Soja e milho sobem em Chicago após forte alta do petróleo
Mais uma vez a movimentação do mercado do petróleo mexeu com a precificação dos grãos na bolsa de Chicago. Em dia de alta generalizada, a soja encerrou as...
Mais uma vez a movimentação do mercado do petróleo mexeu com a precificação dos grãos na bolsa de Chicago. Em dia de alta generalizada, a soja encerrou as negociações com elevação de 1,02% nesta quarta-feira (11/3), com os contratos para maio cotados a US$ 12,14 o bushel. Com valorização de 4%, o petróleo puxou a alta do óleo de soja, que também avançou 2%, dando impulso às cotações da oleaginosa. Nesse momento, os preços da soja estão em ascensão no mercado internacional, segundo Ênio Fernandes, analista da Terra Agronegócios. “Em pouco tempo, a soja saiu para menos de US$ 11 o bushel e chegou aos patamares atuais primeiro pela expectativa de um novo acordo entre EUA e China que deverá ser anunciado no final do mês. Isso já motivou os fundos a entrarem na ponta compradora em Chicago”, destacou. Aliado a isso, acrescentou o analista, as altas recentes do petróleo, impulsionadas pela guerra no Irã, geram a expectativa de aumento na demanda por biocombustíveis, e consequentemente por soja. Nesse sentido, Fernandes disse que há apelo de governadores americanos para aumento na mistura dos biocombustíveis aos combustíveis fósseis, em meio à disparada do petróleo. “O possível acordo [entre EUA e China] tem poder de reduzir os estoques americanos. E a política sobre os biocombustíveis pode de fato avançar, já que Trump quer agradar uma parcela importante do seu eleitorado”, observou Fernandes. Milho O milho fechou a sessão em Chicago com preços em alta, também diante da expectativa de aumento na produção de biocombustíveis nos EUA. Os contratos para maio subiram 1,77%, para US$ 4,6025 o bushel. Entre os debates sobre biocombustíveis nos EUA está aquele que defende aumento na mistura de etanol à gasolina. Uma procura maior por etanol nos Estados Unidos tende a elevar o preço do milho em Chicago, já que o cereal é a principal matéria-prima do biocombustível no país.

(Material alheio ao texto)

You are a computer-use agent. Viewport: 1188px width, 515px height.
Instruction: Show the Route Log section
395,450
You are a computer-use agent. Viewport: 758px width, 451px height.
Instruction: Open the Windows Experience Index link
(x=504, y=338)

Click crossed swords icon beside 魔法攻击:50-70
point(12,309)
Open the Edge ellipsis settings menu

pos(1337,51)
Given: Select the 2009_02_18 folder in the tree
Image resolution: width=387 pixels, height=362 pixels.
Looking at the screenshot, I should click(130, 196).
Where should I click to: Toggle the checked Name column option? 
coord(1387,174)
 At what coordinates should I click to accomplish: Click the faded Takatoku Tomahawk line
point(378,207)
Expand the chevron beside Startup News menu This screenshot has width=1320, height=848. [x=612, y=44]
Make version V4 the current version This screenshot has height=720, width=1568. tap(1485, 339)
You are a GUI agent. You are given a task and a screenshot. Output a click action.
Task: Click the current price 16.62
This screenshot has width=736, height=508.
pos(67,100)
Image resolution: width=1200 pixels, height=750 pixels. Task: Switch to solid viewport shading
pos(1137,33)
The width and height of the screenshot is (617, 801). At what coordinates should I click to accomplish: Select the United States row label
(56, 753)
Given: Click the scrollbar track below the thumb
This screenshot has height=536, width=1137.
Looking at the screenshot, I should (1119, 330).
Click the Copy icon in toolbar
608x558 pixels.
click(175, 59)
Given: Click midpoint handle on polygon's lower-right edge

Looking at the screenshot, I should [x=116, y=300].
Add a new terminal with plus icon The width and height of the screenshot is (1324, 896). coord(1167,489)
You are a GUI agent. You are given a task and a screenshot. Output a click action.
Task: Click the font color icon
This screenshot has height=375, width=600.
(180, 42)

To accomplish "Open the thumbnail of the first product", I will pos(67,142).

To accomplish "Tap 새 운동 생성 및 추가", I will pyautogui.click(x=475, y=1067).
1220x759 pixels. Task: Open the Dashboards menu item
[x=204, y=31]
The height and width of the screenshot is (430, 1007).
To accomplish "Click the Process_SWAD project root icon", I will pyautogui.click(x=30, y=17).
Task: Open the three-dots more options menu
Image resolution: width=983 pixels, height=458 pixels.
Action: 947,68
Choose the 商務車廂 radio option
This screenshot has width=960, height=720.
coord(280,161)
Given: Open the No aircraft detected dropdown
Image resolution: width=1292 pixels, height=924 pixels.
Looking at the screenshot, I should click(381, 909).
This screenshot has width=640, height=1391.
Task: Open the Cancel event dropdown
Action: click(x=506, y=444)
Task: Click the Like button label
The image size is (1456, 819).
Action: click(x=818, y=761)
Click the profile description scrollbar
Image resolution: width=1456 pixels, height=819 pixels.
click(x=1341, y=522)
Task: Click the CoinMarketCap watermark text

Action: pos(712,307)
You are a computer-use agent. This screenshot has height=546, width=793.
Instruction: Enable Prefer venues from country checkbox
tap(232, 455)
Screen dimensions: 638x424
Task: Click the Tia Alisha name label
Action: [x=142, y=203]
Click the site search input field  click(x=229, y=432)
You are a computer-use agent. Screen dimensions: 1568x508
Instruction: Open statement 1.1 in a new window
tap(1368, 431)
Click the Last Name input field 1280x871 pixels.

Trigo Após uma baixa de mais de 2% na última sessão, os futuros do milho subiram na bolsa de Chicago, acompanhando a valorização dos demais grãos. Os lotes com vencimento em maio avançaram 0,63%, a US$ 5,9475 o bushel. O ajuste técnico se soma às previsões climáticas negativas para áreas produtoras americanas, que seguem necessitando do aumento das chuvas. Segundo boletim da consultoria Granar, pelos próximos 14 dias, as precipitações devem seguir abaixo do ideal.